Your goal:
For every line in the data below that contains "Viewport", copy the line.

Record set:
* * *

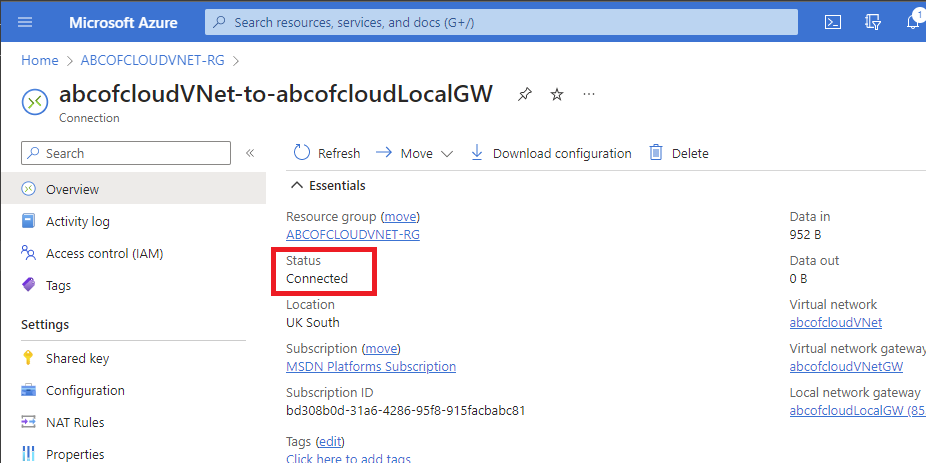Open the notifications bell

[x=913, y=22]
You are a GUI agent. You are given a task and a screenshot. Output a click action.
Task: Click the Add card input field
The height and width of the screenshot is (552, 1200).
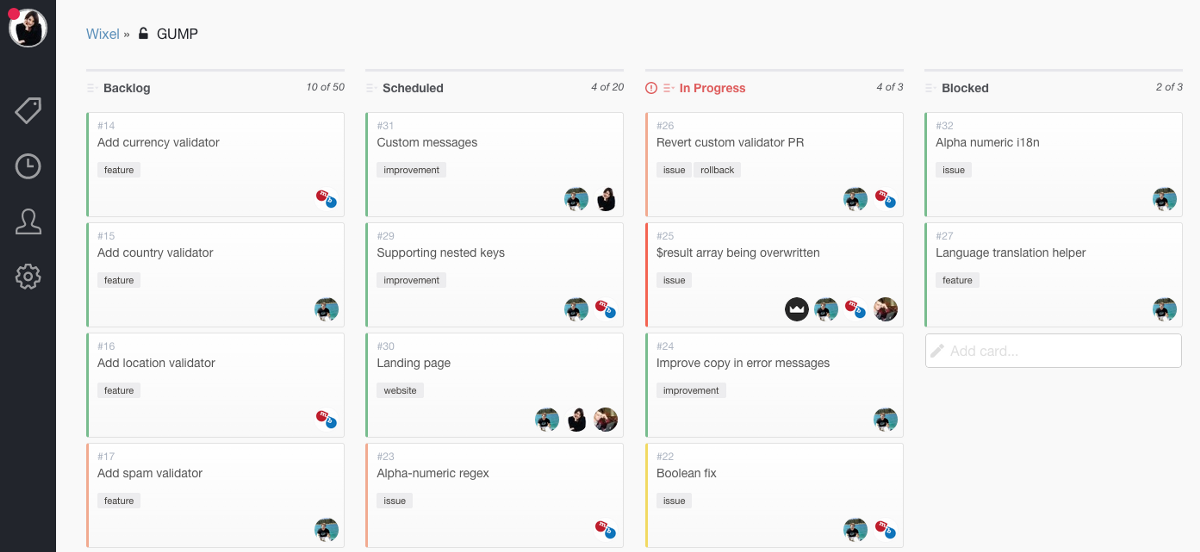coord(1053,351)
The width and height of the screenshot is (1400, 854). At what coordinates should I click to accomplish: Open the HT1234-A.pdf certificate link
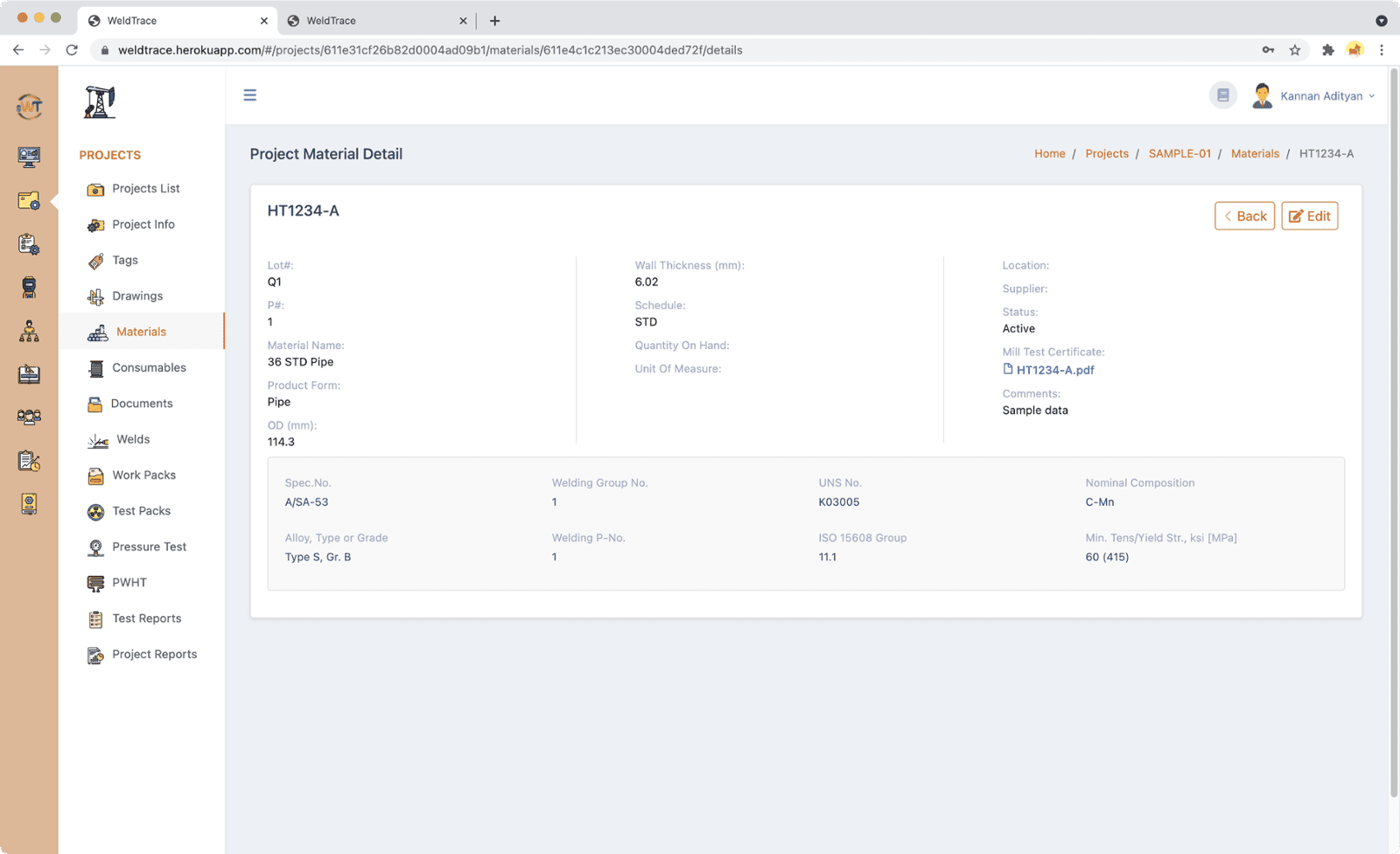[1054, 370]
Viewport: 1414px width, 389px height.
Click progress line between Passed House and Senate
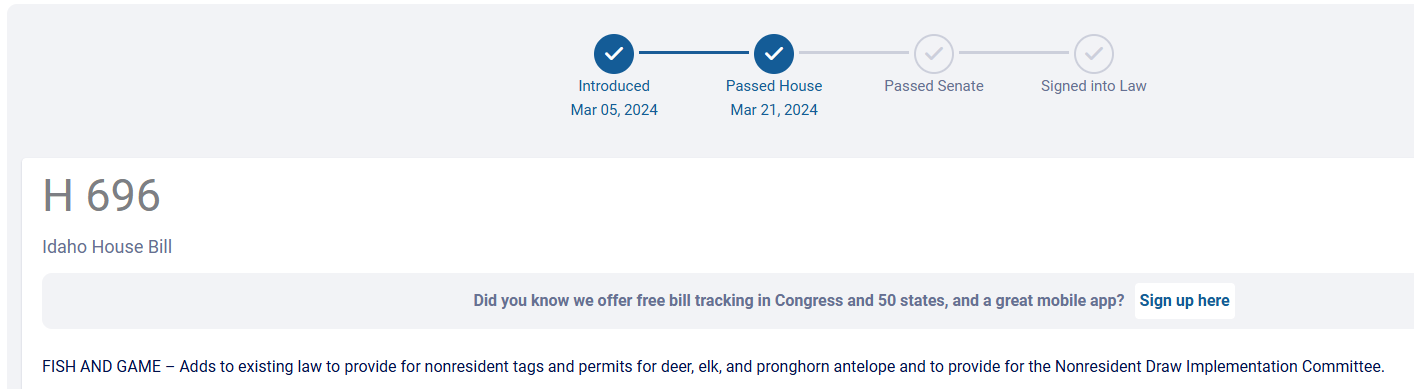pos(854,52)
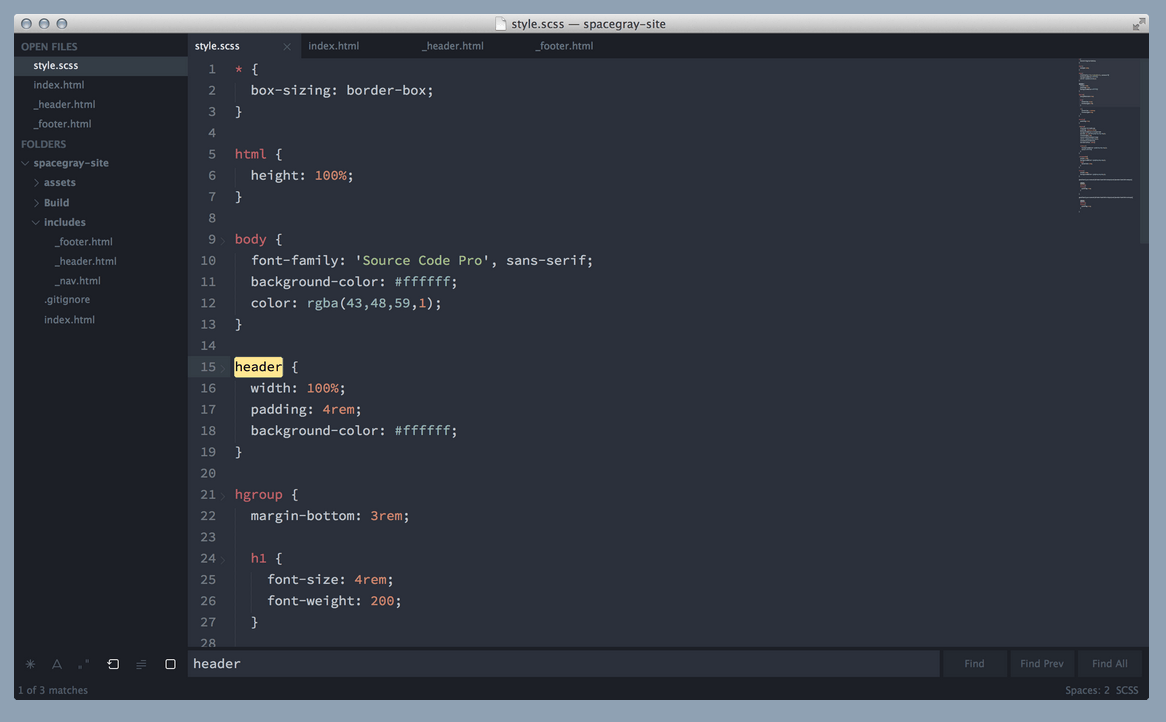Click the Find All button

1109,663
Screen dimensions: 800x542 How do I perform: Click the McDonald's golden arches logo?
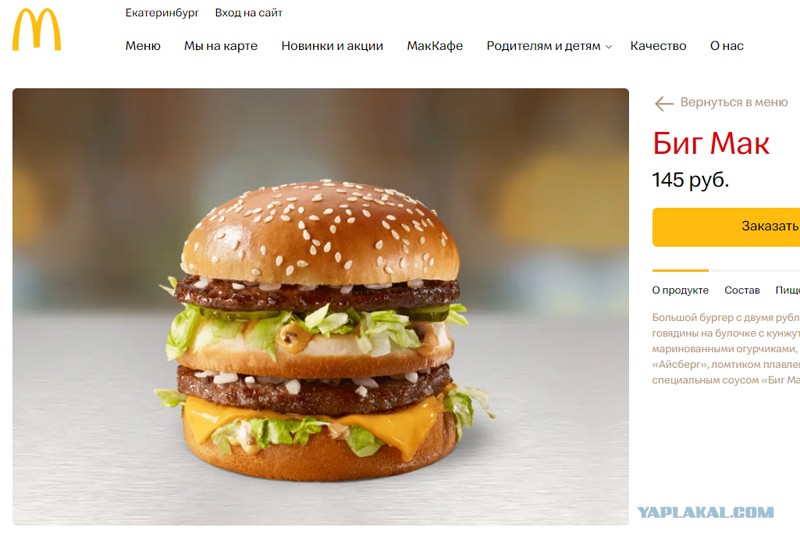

* * *

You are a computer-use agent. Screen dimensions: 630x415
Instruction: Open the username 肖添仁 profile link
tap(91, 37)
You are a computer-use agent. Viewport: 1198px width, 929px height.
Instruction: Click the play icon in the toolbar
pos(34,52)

* * *

Result for this task:
Viewport: 1414px width, 389px height.
You are a computer-use agent. Viewport: 1198px width, 929px height.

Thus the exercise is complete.